Santa Luzia e a resistência da consciência face às ideologias do tempo
Cada época observa o mundo através dos seus próprios óculos. Mudam as linguagens, os contextos e as estruturas, mas certos padrões repetem-se ao longo dos séculos. A história humana revela sinais recorrentes que exigem discernimento: compreender a presente passa, muitas vezes, por interpretar o passado também à luz do agora sem se deixar diluir no aspeto folclórico. Para isso importa interpretar a Tradição como linguagem da liberdade
Em Portugal, as festas de Santa Luzia (Santa Lúcia) são amplamente difundidas e enraizadas na tradição popular. Na Escandinávia, porém, a sua veneração assume uma dimensão particularmente expressiva. No dia 13 de dezembro, não só católicos, mas também comunidades inteiras celebram Santa Luzia de Siracusa com procissões de túnicas brancas e coroas de luzes. Este gesto simples carrega uma memória profunda: a de uma mulher do século III que se recusou a ser subjugada.

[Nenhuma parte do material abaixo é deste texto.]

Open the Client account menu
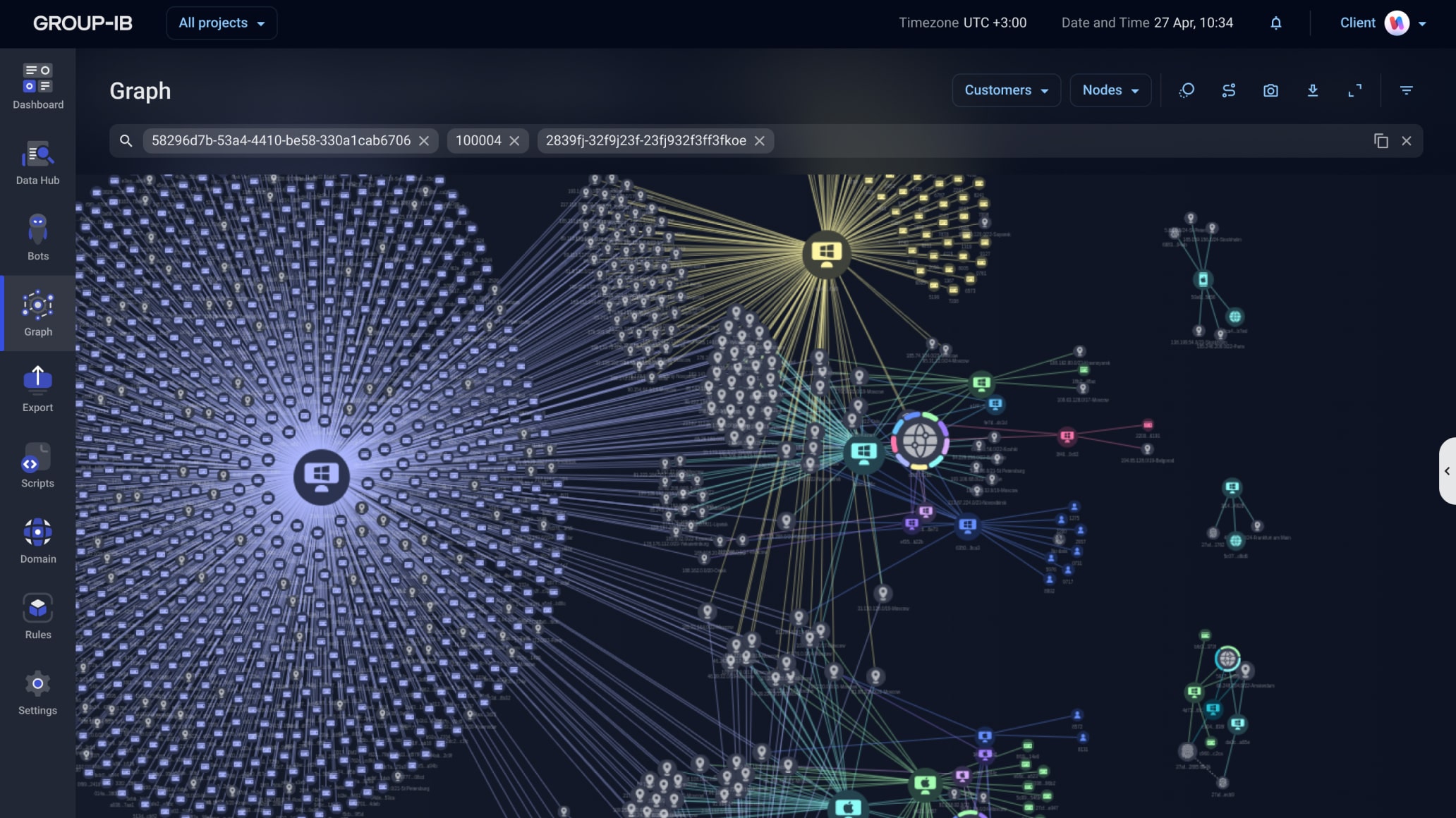This screenshot has height=818, width=1456. (1383, 23)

O nome Luzia significa “a Brilhante”. Não se trata de uma luz exterior, decorativa ou imposta, mas de uma força que brota do interior. Num mundo que reduzia as mulheres à condição de propriedade, ao casamento obrigatório e ao silêncio social, Luzia rompeu com a ordem estabelecida. Escolheu a fé, a liberdade interior e a autodeterminação. A sua vida foi um ato de resistência.

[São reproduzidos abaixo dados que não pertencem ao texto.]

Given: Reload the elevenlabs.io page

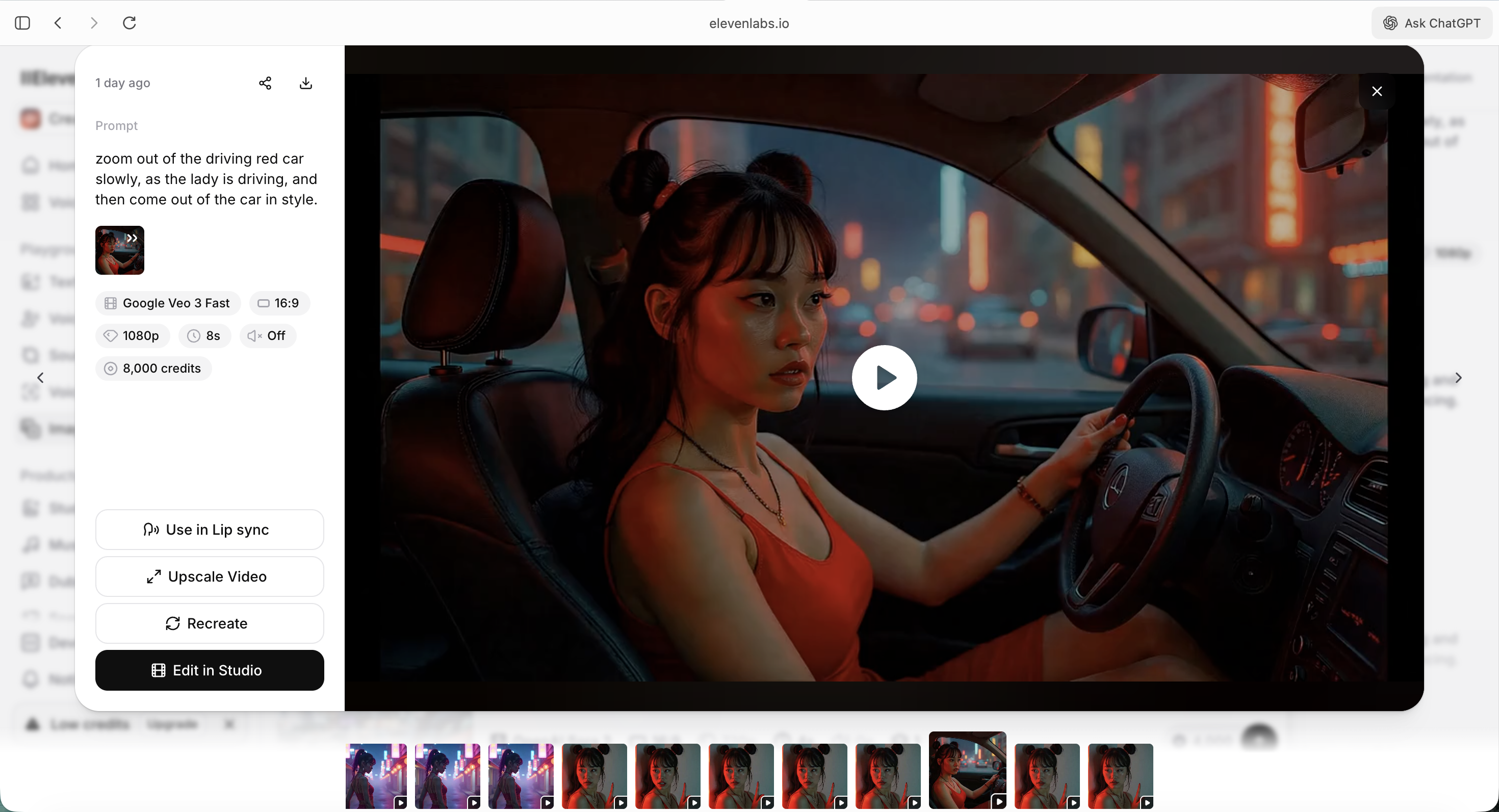Looking at the screenshot, I should click(129, 23).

Santa Luzia é venerada como padroeira da visão e protetora contra a cegueira e as doenças dos olhos. Simboliza a fé, a pureza e o martírio, mas também algo mais profundo: a capacidade de ver para além das trevas. Ao descobrir a luz de Cristo em si mesma, tornou-se portadora dessa luz para o mundo. A tradição que fala da mutilação dos seus olhos, como forma extrema de resistir à tentação de renegar a fé, culmina simbolicamente na restituição de novos olhos, sinal de uma visão renovada, interior e espiritual.
Esta narrativa interpela-nos hoje. Há, no nosso tempo, tentativas subtis e persistentes de retirar às pessoas a sua fé, não apenas a fé religiosa, mas a fé interior, a confiança na própria consciência e na liberdade espiritual. Quem detém o poder sabe que um povo sem fé própria se torna facilmente manipulável, sujeito à ideologia dominante e à imposição de narrativas únicas.
Lúcia não cedeu e declarou com firmeza: “Adoro um só Deus verdadeiro, e a Ele prometi amor e fidelidade.”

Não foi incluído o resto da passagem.